Mais cette réponse prouvait l’obstination du harponneur et pas autre chose. Ce jour-là, je ne le poussai pas davantage. L’accident du Scotia n’était pas niable. Le trou existait si bien qu’il avait fallu le boucher, et je ne pense pas que l’existence du trou puisse se démontrer plus catégoriquement. Or, ce trou ne s’était pas fait tout seul, et puisqu’il n’avait pas été produit par des roches sous-marines ou des engins sous-marins, il était nécessairement dû à l’outil perforant d’un animal.
Or, suivant moi, et toutes les raisons précédemment déduites, cet animal appartenait à l’embranchement des vertébrés, à la classe des mammifères, au groupe des pisciformes, et finalement à l’ordre des cétacés. Quant à la famille dans laquelle il prenait rang, baleine, cachalot ou dauphin, quant au genre dont il faisait partie, quant à l’espèce dans laquelle il convenait de le ranger, c’était une question à élucider ultérieurement. Pour la résoudre. il fallait disséquer ce monstre inconnu, pour le disséquer le prendre, pour le prendre le harponner – ce qui était l’affaire de Ned Land – pour le harponner le voir ce qui était l’affaire de l’équipage – et pour le voir le rencontrer – ce qui était l’affaire du hasard.

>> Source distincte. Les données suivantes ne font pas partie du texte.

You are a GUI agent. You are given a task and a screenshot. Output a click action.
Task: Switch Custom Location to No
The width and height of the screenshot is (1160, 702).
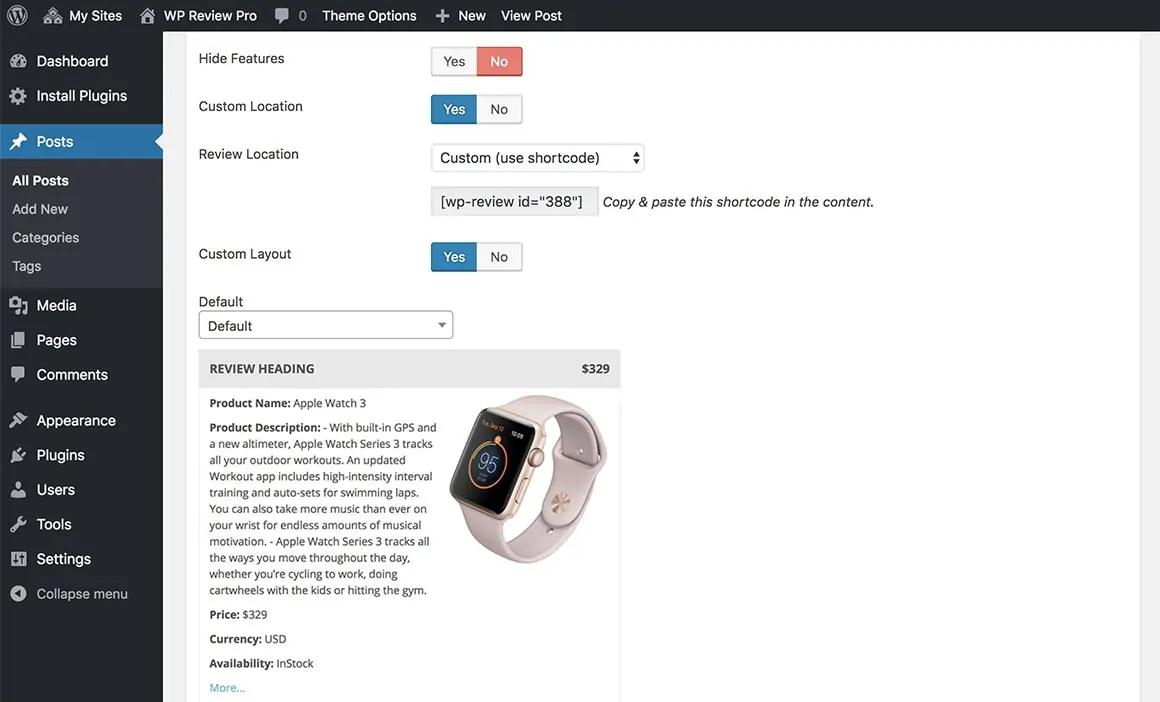499,110
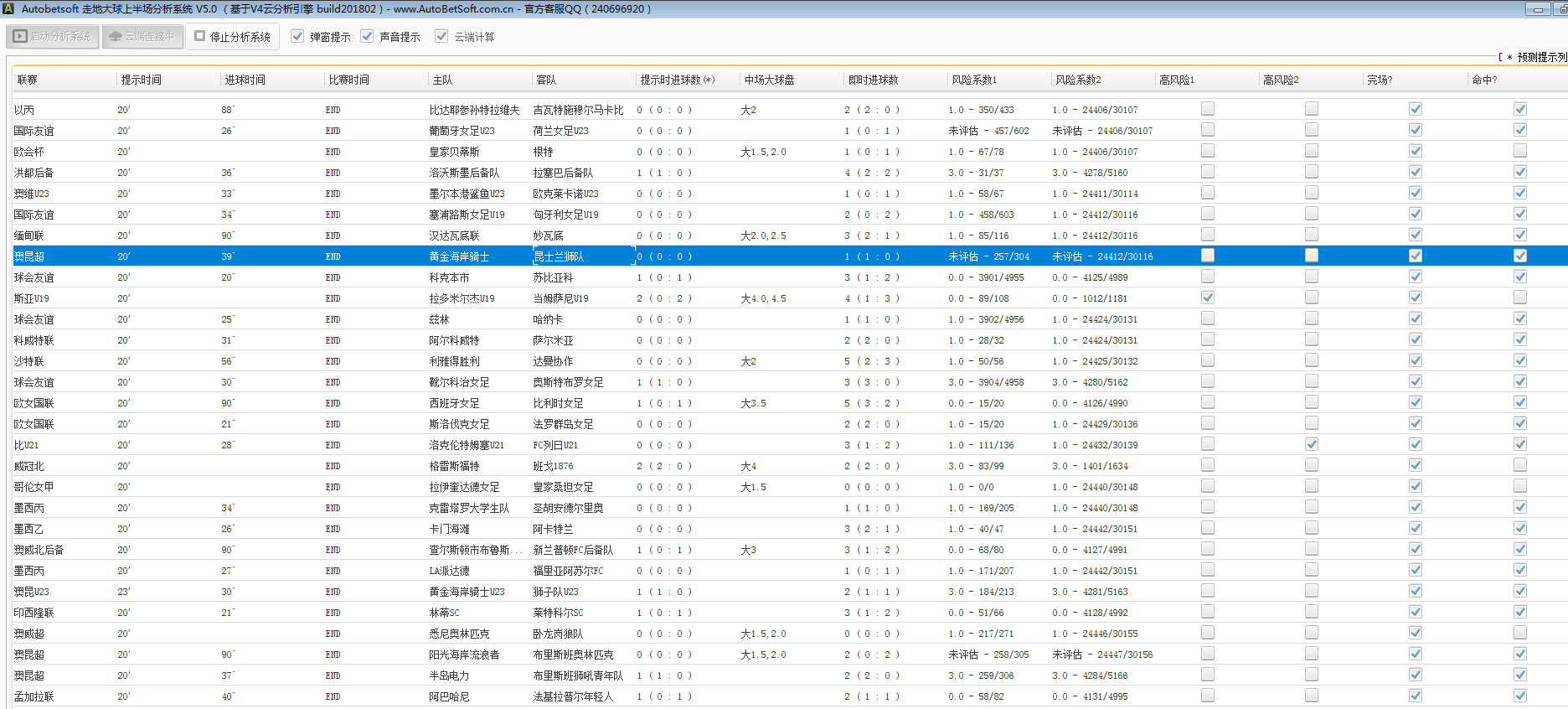Click the 停止分析系统 stop button
Viewport: 1568px width, 709px height.
click(233, 37)
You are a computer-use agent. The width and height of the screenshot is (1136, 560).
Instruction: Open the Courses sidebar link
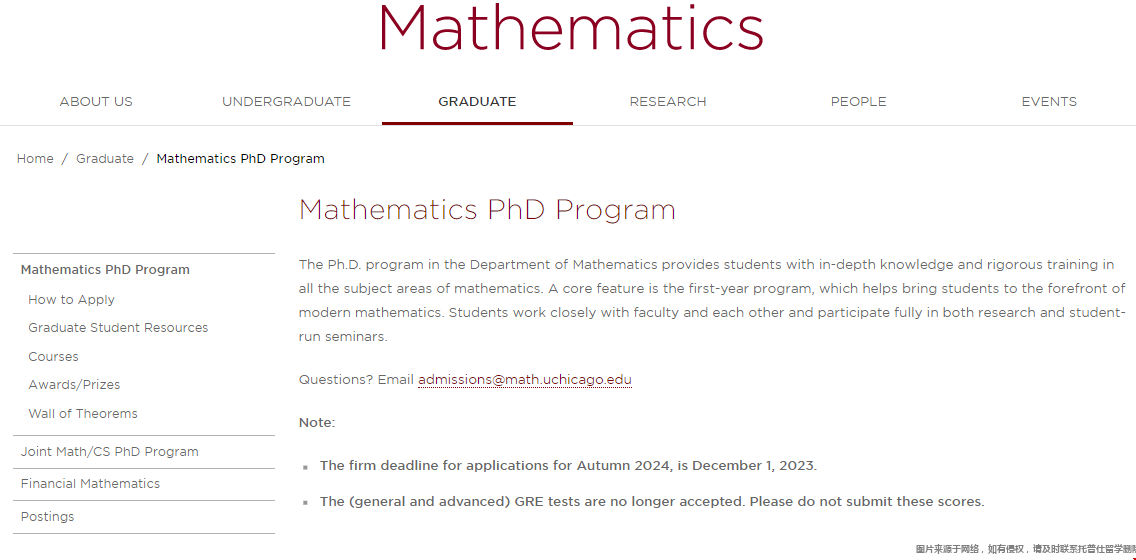coord(53,357)
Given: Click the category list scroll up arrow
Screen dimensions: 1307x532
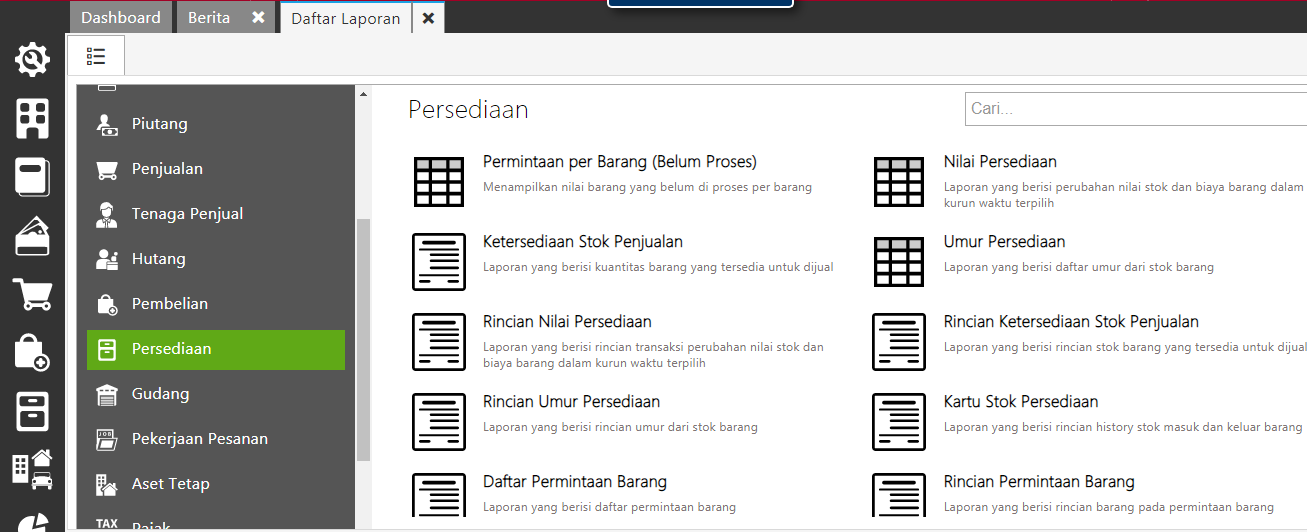Looking at the screenshot, I should pos(363,94).
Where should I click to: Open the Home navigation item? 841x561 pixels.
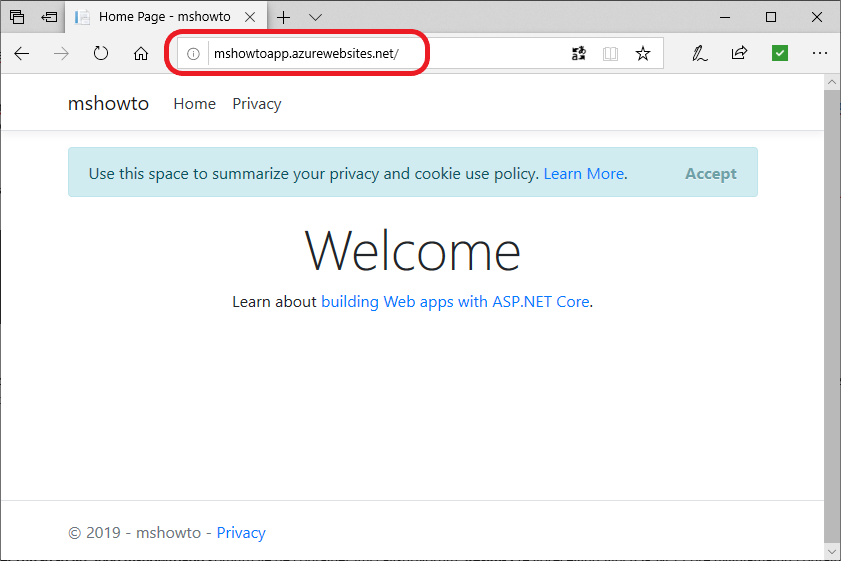tap(194, 104)
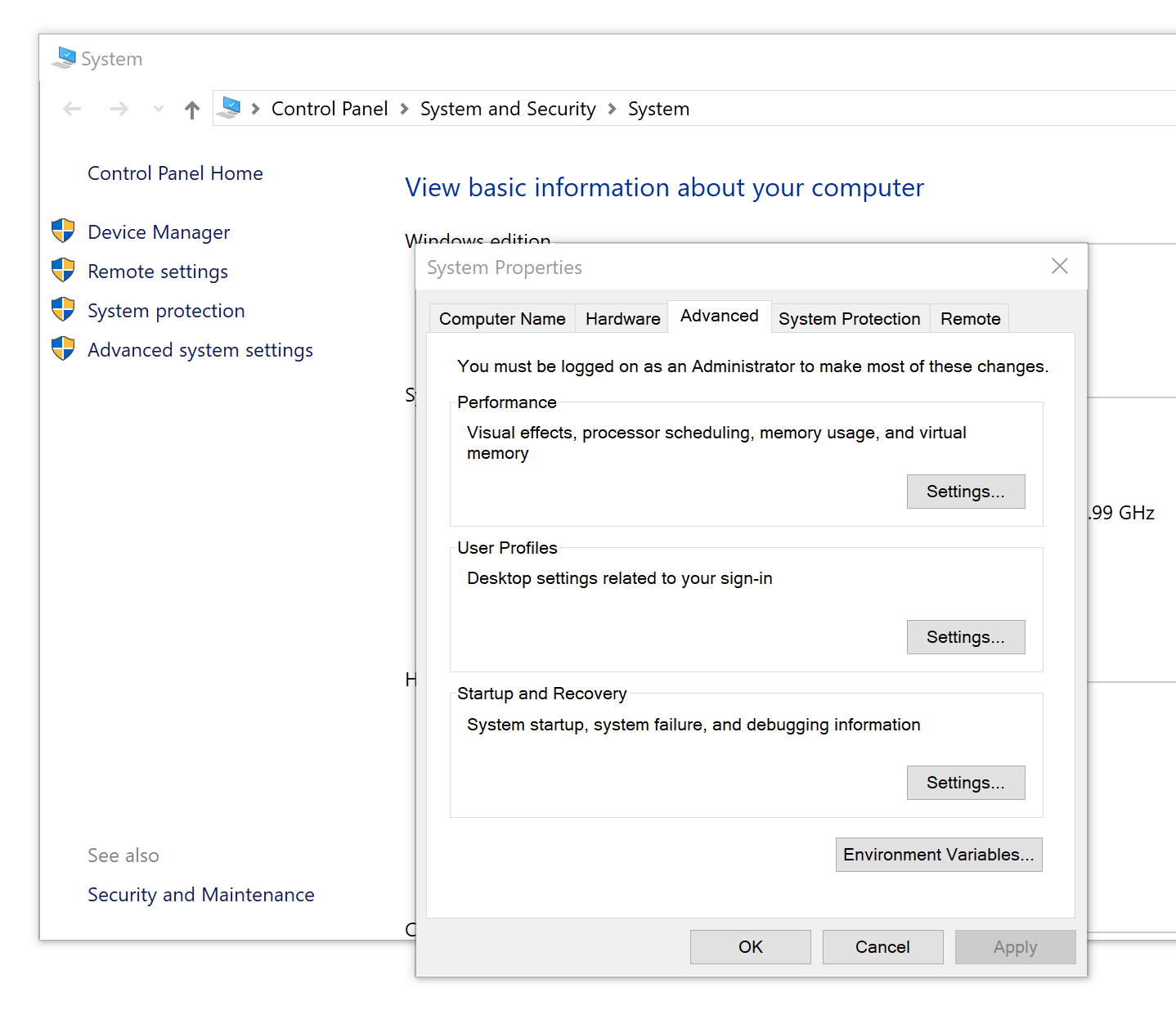
Task: Click the shield icon beside Device Manager
Action: point(63,231)
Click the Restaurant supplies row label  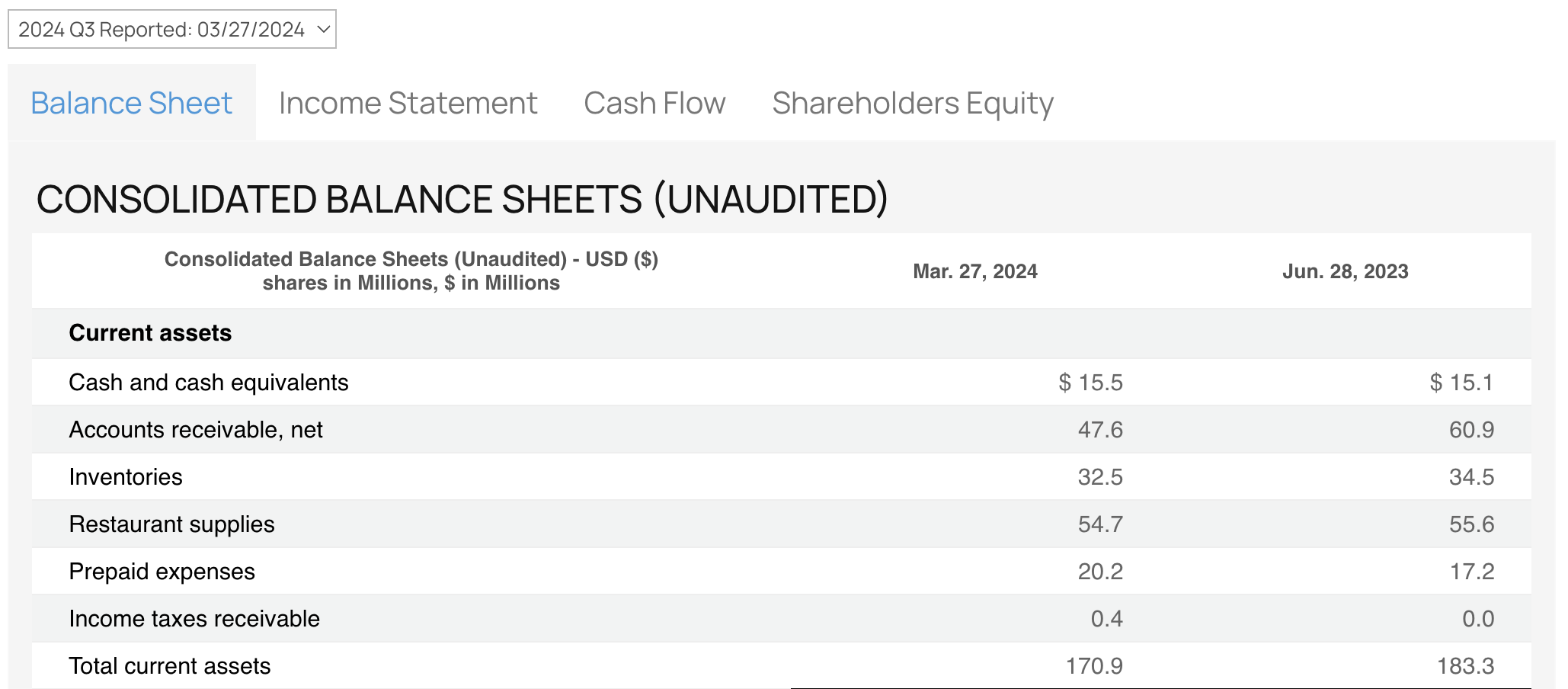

Le voyage de l’ Abraham-Lincoln , pendant quelque temps, ne fut marqué par aucun incident. Cependant une circonstance se présenta, qui mit en relief la merveilleuse habileté de Ned Land, et montra quelle confiance on devait avoir en lui.
Au large des Malouines, le 30 juin, la frégate communiqua avec des baleiniers américains, et nous apprîmes qu’ils n’avaient eu aucune connaissance du narwal. Mais l’un d’eux, le capitaine du Monrœ , sachant que Ned Land était embarqué à bord de l’ Abraham-Lincoln , demanda son aide pour chasser une baleine qui était en vue. Le commandant Farragut, désireux de voir Ned Land à l’œuvre, l’autorisa à se rendre à bord du Monrœ . Et le hasard servit si bien notre Canadien, qu’au lieu d’une baleine, il en harponna deux d’un coup double, frappant l’une droit au cœur, et s’emparant de l’autre après une poursuite de quelques minutes!
Décidément, si le monstre a jamais affaire au harpon de Ned Land, je ne parierai pas pour le monstre.
La frégate prolongea la côte sud-est de l’Amérique avec une rapidité prodigieuse. Le 3 juillet, nous étions à l’ouvert du détroit de Magellan, à la hauteur du cap des Vierges. Mais le commandant Farragut ne voulut pas prendre ce sinueux passage, et manœuvra de manière à doubler le cap Horn.
L’équipage lui donna raison à l’unanimité. Et en effet, était-il probable que l’on pût rencontrer le narwal dans ce détroit resserré? Bon nombre de matelots affirmaient que le monstre n’y pouvait passer, «qu’il était trop gros pour cela!»
Le 6 juillet, vers trois heures du soir, I’Abraham Lincoln, à quinze milles dans le sud, doubla cet îlot solitaire, ce roc perdu à l’extrémité du continent américain, auquel des marins hollandais imposèrent le nom de leur villa natale, le cap Horn. La route fut donnée vers le nord-ouest, et le lendemain, l’hélice de la frégate battit enfin les eaux du Pacifique.